You’ve heard it before and you’ll hear it again: Carbs help boost performance. But how much do they really help and which ones should you be choosing?

Standard nutrition guidelines tell us to consume 45–60 grams of carbohydrates per hour when workouts go beyond 90 minutes. Following this advice helps the body have enough carbohydrates to use for energy during these sessions to avoid bonking. Whether you need 45 grams or 60 grams each hour largely depends on the duration of your training and what your stomach can tolerate during that training. Shorter sessions and lower overall volume can be adequately fueled by fewer carbs, while longer and higher volume workouts need additional fuel. If you’re doing longer training, it will be helpful to your performance to train your gut to take in additional fuel. Those competing in ultra-endurance events lasting more than 3 hours can benefit from going above that range and taking in 90 grams of carbohydrates per hour.

EYEBALLING PORTIONS

That advice is sound, but what does it actually mean? Let’s explore what 45 grams of carbohydrates equates to and the best sources to fuel your training efforts. Make sure to check your nutrition labels as brands of drink mixes, bars, gels, etc., vary greatly.

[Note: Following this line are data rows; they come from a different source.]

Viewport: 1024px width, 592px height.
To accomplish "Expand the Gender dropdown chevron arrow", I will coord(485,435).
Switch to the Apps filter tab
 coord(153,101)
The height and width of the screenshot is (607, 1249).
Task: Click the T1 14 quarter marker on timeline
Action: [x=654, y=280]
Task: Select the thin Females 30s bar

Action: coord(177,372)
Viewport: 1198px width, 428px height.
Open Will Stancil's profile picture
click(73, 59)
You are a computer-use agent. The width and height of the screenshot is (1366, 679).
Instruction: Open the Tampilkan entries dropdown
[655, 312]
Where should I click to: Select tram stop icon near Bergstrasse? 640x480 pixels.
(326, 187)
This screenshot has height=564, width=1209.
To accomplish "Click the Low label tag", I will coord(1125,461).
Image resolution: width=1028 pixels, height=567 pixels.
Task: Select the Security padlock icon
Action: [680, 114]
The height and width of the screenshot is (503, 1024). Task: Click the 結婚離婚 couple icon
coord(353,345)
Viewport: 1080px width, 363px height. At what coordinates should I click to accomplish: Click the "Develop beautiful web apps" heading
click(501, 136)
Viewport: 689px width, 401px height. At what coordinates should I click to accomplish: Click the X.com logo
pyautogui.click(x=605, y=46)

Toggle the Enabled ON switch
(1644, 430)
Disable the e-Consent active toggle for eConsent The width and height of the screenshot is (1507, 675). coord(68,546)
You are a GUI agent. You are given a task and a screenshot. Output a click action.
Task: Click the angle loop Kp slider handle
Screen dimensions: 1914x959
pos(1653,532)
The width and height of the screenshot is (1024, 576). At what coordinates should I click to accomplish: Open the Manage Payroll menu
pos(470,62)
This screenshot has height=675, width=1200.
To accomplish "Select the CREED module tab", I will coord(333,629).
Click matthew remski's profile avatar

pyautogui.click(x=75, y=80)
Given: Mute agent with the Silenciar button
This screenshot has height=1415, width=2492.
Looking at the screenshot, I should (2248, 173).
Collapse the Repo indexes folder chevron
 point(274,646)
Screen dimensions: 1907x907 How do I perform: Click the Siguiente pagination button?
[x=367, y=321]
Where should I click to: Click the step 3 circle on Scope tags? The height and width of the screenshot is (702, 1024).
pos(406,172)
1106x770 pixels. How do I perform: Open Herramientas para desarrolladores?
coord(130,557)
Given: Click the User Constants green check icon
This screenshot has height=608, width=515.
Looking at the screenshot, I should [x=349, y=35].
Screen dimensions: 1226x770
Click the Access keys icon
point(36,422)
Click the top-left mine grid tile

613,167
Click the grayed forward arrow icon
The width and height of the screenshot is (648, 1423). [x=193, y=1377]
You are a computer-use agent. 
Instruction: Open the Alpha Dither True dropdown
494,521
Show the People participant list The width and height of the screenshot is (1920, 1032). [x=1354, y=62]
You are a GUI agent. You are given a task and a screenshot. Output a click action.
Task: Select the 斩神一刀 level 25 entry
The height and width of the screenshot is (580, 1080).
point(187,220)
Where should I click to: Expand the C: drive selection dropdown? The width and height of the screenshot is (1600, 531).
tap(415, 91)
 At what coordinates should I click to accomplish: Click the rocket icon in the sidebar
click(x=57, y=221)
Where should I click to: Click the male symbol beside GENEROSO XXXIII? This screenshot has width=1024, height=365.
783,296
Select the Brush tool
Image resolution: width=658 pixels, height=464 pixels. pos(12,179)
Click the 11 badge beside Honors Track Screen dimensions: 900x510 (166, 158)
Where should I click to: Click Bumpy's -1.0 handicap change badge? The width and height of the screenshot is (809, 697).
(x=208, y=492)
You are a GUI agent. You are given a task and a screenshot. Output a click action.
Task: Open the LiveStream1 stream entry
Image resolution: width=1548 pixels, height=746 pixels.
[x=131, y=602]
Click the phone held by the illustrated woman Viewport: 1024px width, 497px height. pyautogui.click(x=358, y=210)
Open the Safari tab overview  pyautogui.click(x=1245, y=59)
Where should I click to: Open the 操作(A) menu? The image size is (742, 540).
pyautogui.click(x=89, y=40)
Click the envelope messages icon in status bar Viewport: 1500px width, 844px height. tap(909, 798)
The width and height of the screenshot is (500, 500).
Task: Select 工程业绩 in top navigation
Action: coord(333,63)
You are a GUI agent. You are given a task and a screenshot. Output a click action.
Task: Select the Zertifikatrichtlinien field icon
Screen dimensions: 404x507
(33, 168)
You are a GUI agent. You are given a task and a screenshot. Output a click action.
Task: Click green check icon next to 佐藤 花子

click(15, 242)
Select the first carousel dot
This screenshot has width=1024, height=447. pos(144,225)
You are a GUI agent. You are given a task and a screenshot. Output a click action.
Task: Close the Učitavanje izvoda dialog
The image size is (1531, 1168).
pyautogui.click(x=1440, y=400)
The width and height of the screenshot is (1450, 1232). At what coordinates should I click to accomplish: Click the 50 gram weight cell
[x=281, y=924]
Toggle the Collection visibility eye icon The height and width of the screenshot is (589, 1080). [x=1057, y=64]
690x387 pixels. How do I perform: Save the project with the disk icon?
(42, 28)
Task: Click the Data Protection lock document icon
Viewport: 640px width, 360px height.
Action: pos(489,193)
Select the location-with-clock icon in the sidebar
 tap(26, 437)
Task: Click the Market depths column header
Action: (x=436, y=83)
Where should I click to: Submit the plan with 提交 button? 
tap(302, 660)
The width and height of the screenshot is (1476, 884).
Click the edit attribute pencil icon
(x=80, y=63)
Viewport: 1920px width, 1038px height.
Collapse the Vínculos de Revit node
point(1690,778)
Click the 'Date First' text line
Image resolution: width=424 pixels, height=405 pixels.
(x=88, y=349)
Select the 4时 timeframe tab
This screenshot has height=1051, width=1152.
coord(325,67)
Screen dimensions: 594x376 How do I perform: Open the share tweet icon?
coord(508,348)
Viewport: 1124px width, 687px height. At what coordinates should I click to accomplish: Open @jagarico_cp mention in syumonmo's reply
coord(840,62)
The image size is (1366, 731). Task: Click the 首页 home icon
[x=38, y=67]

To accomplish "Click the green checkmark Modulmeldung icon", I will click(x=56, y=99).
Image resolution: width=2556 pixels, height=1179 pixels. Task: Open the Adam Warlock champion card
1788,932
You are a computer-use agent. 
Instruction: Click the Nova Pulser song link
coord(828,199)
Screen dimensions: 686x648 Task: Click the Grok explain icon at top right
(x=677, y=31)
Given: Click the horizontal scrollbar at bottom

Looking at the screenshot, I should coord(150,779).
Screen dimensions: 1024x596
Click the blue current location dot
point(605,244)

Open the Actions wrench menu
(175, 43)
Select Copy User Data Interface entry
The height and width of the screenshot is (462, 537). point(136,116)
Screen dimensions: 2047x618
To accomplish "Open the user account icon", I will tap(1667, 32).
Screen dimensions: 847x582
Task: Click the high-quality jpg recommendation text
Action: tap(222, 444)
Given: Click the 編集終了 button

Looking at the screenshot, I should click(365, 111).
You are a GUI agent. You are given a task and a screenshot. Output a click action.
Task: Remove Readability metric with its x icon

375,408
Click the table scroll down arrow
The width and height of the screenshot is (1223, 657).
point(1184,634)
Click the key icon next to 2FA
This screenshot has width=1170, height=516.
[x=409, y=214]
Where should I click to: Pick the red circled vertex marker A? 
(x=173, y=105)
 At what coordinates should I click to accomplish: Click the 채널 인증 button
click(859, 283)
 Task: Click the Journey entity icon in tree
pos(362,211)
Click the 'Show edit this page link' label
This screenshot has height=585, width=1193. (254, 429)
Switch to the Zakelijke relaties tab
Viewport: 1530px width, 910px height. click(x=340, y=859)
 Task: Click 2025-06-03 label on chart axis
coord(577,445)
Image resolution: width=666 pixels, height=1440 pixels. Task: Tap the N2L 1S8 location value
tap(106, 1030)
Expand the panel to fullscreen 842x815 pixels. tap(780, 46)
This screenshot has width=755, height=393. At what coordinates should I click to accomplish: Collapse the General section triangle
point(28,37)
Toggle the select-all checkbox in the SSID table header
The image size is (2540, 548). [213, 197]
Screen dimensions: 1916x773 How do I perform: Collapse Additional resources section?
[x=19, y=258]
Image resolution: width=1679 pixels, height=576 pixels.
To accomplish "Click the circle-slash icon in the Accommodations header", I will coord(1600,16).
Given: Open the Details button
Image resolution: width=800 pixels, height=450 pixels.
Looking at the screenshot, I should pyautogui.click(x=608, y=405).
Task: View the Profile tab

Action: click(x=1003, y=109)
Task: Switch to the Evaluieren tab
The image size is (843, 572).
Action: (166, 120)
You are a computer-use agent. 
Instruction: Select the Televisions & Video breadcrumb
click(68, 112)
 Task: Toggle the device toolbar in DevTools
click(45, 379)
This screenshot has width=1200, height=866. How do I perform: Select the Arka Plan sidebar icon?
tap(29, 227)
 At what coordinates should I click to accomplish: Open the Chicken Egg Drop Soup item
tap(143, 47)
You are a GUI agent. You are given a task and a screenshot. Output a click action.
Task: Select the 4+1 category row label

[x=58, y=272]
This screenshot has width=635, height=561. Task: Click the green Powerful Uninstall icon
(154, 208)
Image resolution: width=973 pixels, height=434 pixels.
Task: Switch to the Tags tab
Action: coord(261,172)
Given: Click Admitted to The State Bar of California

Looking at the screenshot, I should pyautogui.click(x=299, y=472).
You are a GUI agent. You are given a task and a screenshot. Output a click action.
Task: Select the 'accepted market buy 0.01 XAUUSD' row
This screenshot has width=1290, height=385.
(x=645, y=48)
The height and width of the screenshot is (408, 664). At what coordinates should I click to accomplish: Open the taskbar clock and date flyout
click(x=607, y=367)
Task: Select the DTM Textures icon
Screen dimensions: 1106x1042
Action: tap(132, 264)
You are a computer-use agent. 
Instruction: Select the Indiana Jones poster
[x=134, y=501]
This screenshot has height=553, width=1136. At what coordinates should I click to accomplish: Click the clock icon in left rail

Examples of roughly 45 grams of carbohydrates:

  • 1 slice of toast + 1 tablespoon jam
  • 1 sweet potato + 1 tablespoon brown sugar
  • 1 sleeve of energy chews
  • 2 Honey Stinger waffles
  • 2 sport gels
  • 1/2 cup oats + 1 tablespoon maple syrup
  • 3 medjool dates

Examples of roughly 60 grams of carbohydrates:

  • 3 gels
  • 3 Kashi breakfast bars
  • 2 bananas
  • 2 cups of corn flakes with 1/2 cup milk
  • 30 gummie bears
  • 2 Picky Bars
  • 6 servings of Scratch Labs hydration mix

OPTIMAL CARB SOURCES

While many foods contain mixed macronutrients, to best fuel your workout, aim to pick foods with most of their calories (if not all) coming from carbohydrates, as that supplies the energy needed to perform. When competing in super long ultra-endurance events, however, mixed nutrients will be more important.

When choosing your carbohydrates, focus on what you can tolerate well. Studies show mixed sugar sources, such as honey, which is a blend of fructose and glucose, is tolerated and absorbed better than single sources. Many athletes assume simple carbs, such as white toast or a sport gel, are better performance foods, however, research has shown the glycemic index of a food makes no difference in how well its carbohydrates impact performance. Meaning you could choose oats or toast, raisins or gels and still get an energy boost.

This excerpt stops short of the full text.